-------- Текст для чтения
В начале 1914 года прибыло обратно в Берлин письмо, адресованное до востребования в Вену Ницетас, которое не было получено адресатом. Письмо было вскрыто. В нем оказались русские деньги. Содержание его указывало, что деньги предназначались для изменнических целей. Австрийский генеральный штаб был об этом уведомлен. Он установил надзор за соответствующим почтовым отделением. Поступившее по этому же адресу письмо было однажды вечером получено мужчиной, личность которого, вследствие неблагоприятного стечения обстоятельств, тотчас же установить не удалось. Он уехал в автомобиле, и наблюдавший уголовный чиновник смог установить лишь номер этого автомобиля. Он последовал за ним [80] в другом автомобиле, но нагнал его лишь тогда, когда седок уже вышел. Единственной точкой опоры оказался потерянный в автомобиле перочинный нож. Владельцем его оказался полковник Редль, начальник отдела Генерального штаба в Праге, покончивший самоубийством, после того как сознался в своем предательстве в пользу русской разведки. Он был привлечен из Берлина через русского военного атташе.
Почти одновременно поступили в Берлин, в Генеральный штаб, письма, в которых какой-то незнакомец из Женевы пересылал части документов, являвшихся по его словам копиями секретного германского военного материала, проданного Франции и России. Сначала это было принято за мошенническую проделку. Но дополнительные присылки показали, что это были действительно копии германских предварительных работ на случай войны. Отправитель отказывался дать более точные указания или приехать для этой цели в Германию. Обстоятельство это заставило заподозрить целый ряд учреждений и войсковых частей в том, что ими совершена государственная измена. В конце концов, доказательства сконцентрировались над одним высшим учреждением, находившемся сначала в Кенигсберге, а в то время в Познани, и в частности над его бывшим писарем, который уже окончил свою военную службу и был уважаемым чиновником, а также над писарем одного кавалерийского полка. Для окончательного выяснения вопроса разведывательный офицер из Кенигсберга поехал к незнакомцу в Женеву. Там он встретил под вымышленным именем бывшего секретаря русского консульства, фон Экк, который был раньше известен нашему офицеру. Пользуясь своим служебным положением в консульстве в Кенигсберге, фон Экк склонил к государственной измене в 1911–1913 гг. германских военнослужащих, в том числе и выше названных. Теперь он находился в Женеве и пытался вторично превратить в деньги свои знания. Оба писаря были приговорены к высшему наказанию к 15 годам тюремного заключения. Только один из них получил более или менее крупные суммы, другой же не получил почти ничего и после первой услуги использовался русской разведкой без вознаграждения. Фон Экка также настигла [81] его судьба. Во время войны он был арестован при переходе Тирольской границы.
----------------
-------- Выдержки из данных
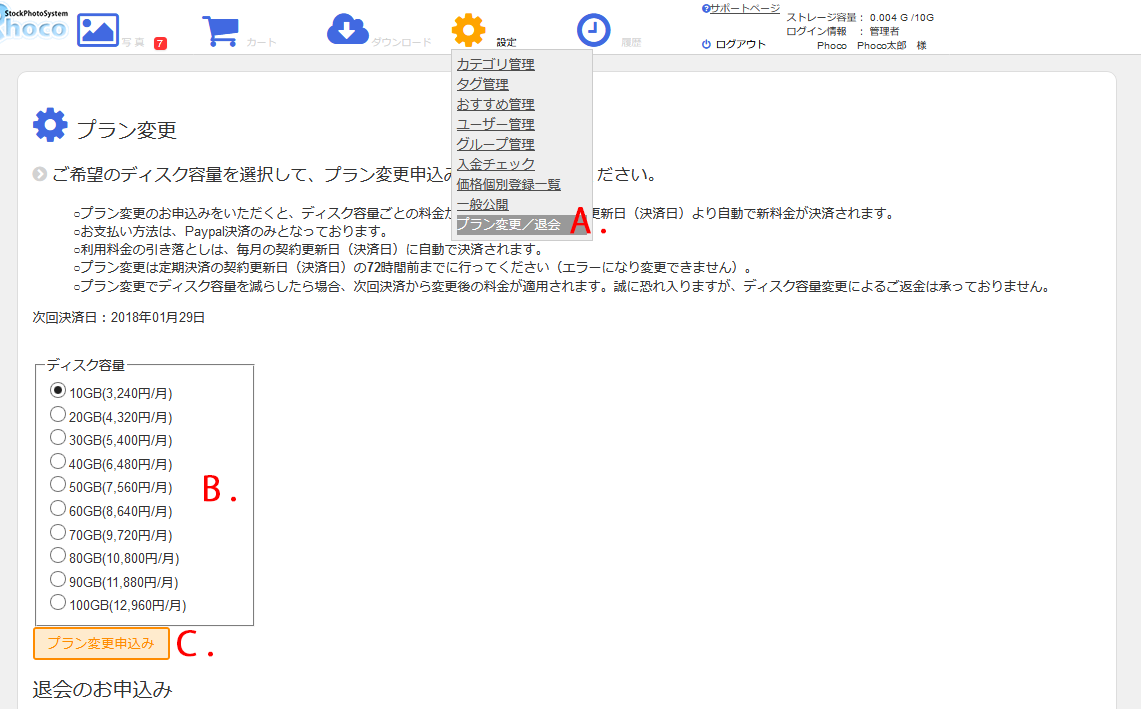Viewport: 1141px width, 709px height.
Task: Click the red photo count badge
Action: (x=160, y=43)
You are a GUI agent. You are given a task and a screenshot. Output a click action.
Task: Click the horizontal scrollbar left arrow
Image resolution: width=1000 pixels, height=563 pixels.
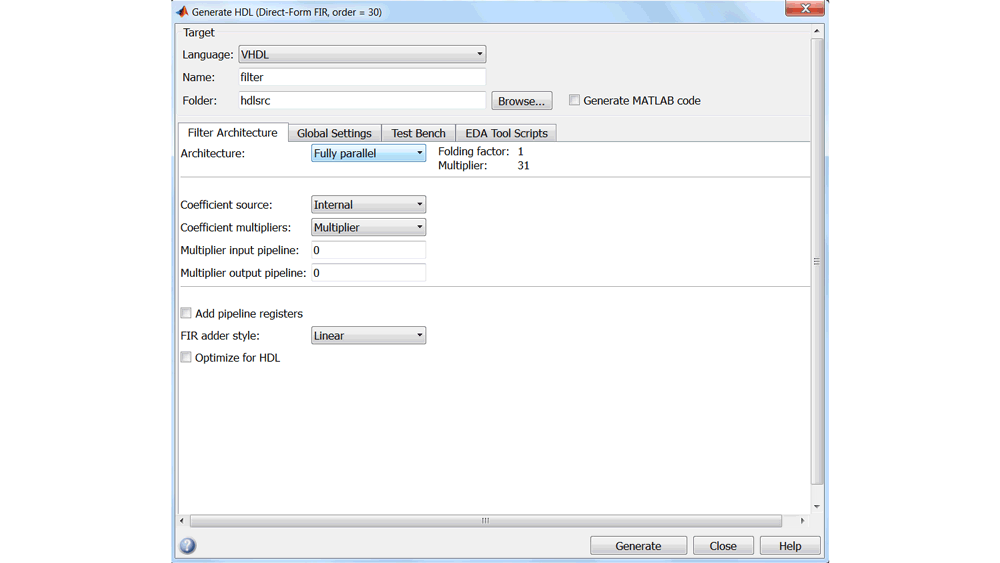(182, 521)
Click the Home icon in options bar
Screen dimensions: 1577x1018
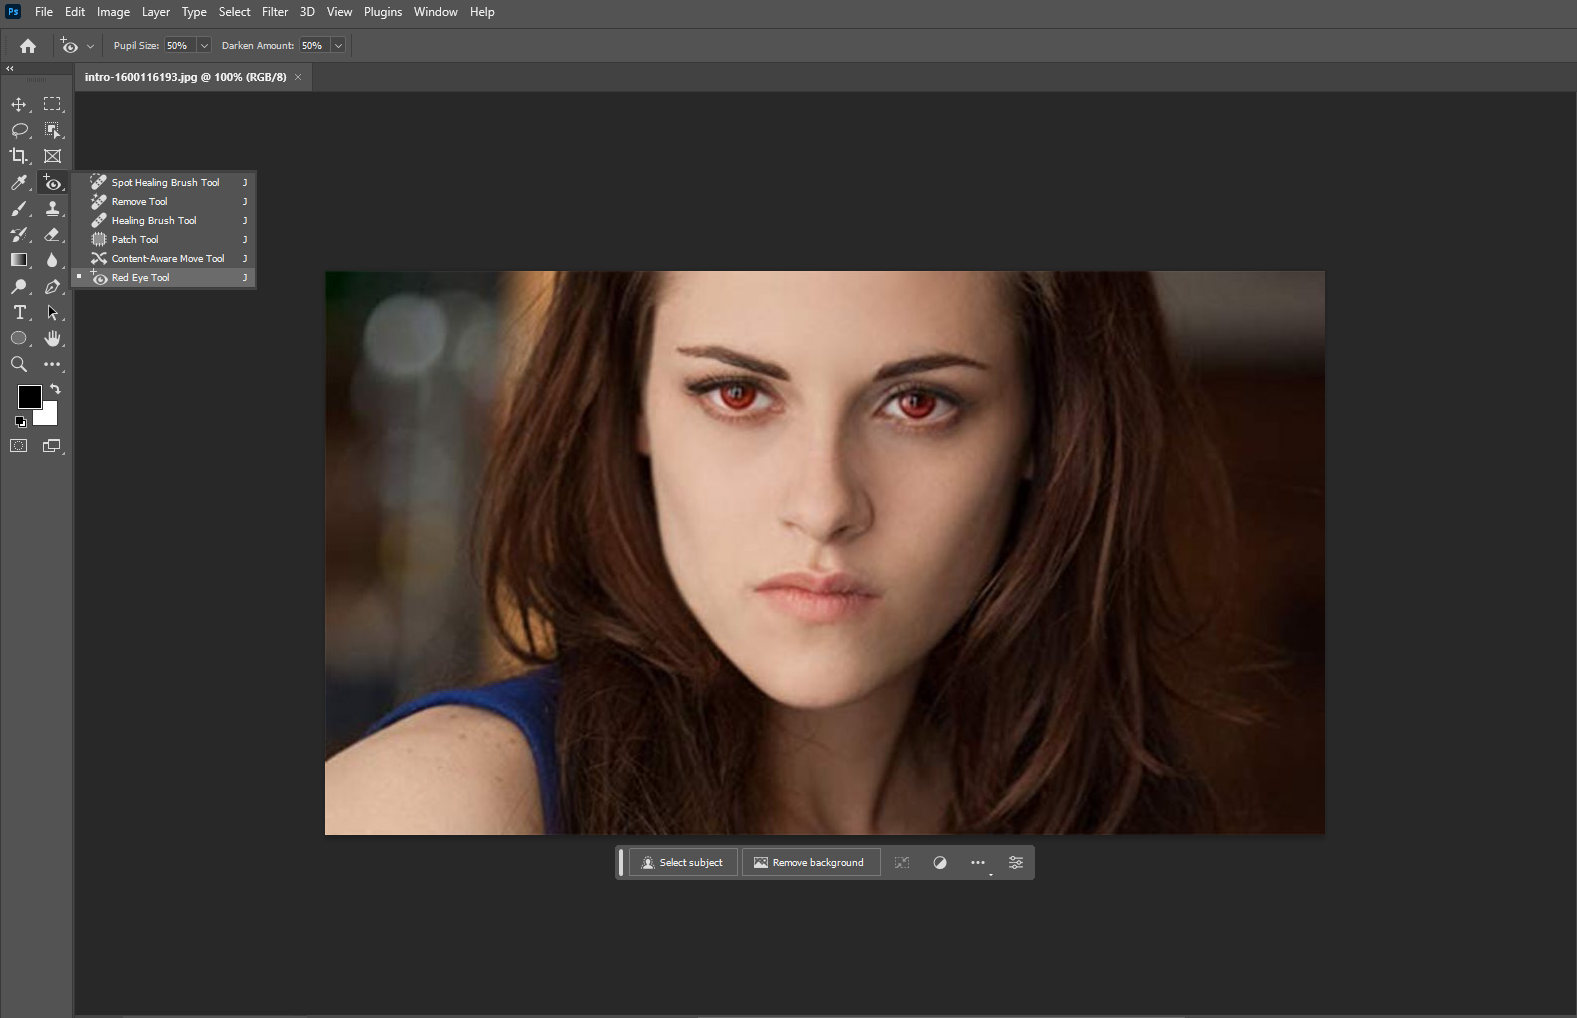[28, 46]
----------------
Ответьте по тексту для чтения на три вопроса:
(а) Что оказалось в письме, которое вернулось в Берлин в начале 1914 года?
(б) Кому принадлежал перочинный нож, потерянный в автомобиле?
(в) К какому сроку приговорили обоих писарей?

(а) Русские деньги.
(б) Полковнику Редлю, начальнику отдела Генерального штаба в Праге.
(в) К 15 годам тюремного заключения.